Maritime Security Vessel News Roundup | October 19 – New US Navy submarine, Russian border guard boat sea trials and more


The US Navy commissions a new submarine into service as the US Coast Guard and the Royal Australian Navy take delivery of new patrol vessels and a Russian border guard boat completes another series of sea trials.

US Navy commissions attack submarine Hyman G. Rickover

The US Navy Virginia-class submarine USS Hyman G. Rickover (Photo: US Navy/Chief Petty Officer Joshua Karsten)

The US Navy commissioned the Virginia-class nuclear-powered fast attack submarine USS Hyman G. Rickover in a ceremony at Naval Submarine Base New London in Groton, Connecticut, on Saturday, October 14.

Built by General Dynamics Electric Boat, the submarine is the second US Navy vessel to honour the late Admiral Hyman G. Rickover, whose efforts helped lead to the widespread adoption of nuclear propulsion on the navy’s surface ships and submarines beginning in the late 1950s.

As with its Virginia-class sisters, Hyman G. Rickover will be capable of operating in littoral and deep waters while conducting anti-submarine warfare, anti-surface ship warfare, strike warfare, special operations forces support, intelligence, surveillance and reconnaissance (ISR), irregular warfare, and mine warfare missions.
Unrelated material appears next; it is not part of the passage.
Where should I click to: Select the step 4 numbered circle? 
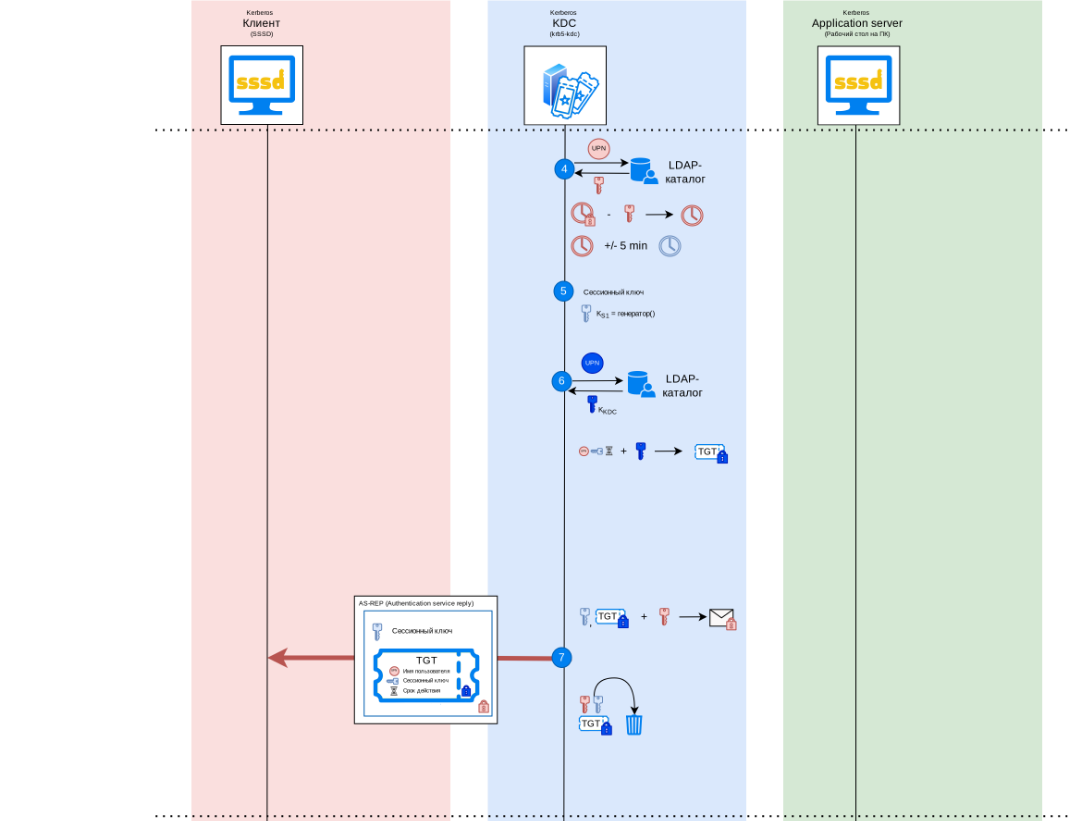point(564,169)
The submarine’s inherent stealth, endurance, mobility, and firepower directly enable them to support missions involving sea control, power projection, forward presence, maritime security, and deterrence.

Royal Australian Navy takes delivery of sixth Evolved Cape-class patrol boat

ADV Cape Pillar (Photo: Austal Australia)

The Royal Australian Navy (RAN) has taken delivery of sixth Evolved Cape-class patrol boat to be built by Austal Australia.

Named ADV Cape Pillar, the aluminium monohull vessel has a length of 58 metres and accommodations for 32 crewmembers and other personnel. Armament will include two pintle-mounted 12.7mm machine guns.

Austal said the vessels were built with a number of enhancements over the baseline Cape-class patrol boats, improving operational capability and crew capacity compared to the vessels already operated by the navy and Australian Border Force.

The final two Evolved Cape-class boats are scheduled to be delivered to the RAN by 2024.

Tenth Legend-class cutter handed over to US Coast Guard

USCGC Calhoun (Photo: US Coast Guard)

Huntington Ingalls Industries’ (HII) Ingalls Shipbuilding division has delivered the tenth Legend-class national security cutter ordered by the US Coast Guard.

USCGC Calhoun honours Charles L. Calhoun, the first master chief petty officer of the US Coast Guard.

As with the coast guard’s other national security cutters, Calhoun will be capable of embarking and supporting a wide range of coast guard, navy and NATO manned and unmanned aircraft. Missions will include drug interdiction, anti-illegal fishing patrols, disaster relief, and defence support operations.

The cutter has a length of 418 feet (127.4 metres), a crew complement of 124, a maximum speed of 28 knots, and a range of 12,000 nautical miles.

Factory sea trials completed for Russian border patrol boat

Photo: United Shipbuilding Corporation

Russia’s Vympel Shipyard has completed the factory sea trials of a new patrol vessel ordered by the country’s Federal Security Service (FSB) for operation by its Border Service.

The sea trials of Burevestnik (“Storm Petrel”) also encompassed assessment of the engines and the deck equipment. The vessel will later be transported to another facility in preparation for acceptance trials.

Burevestnik is the sixth in a series of patrol vessels. Its secondary duties will include towing, firefighting, and limited cargo transport.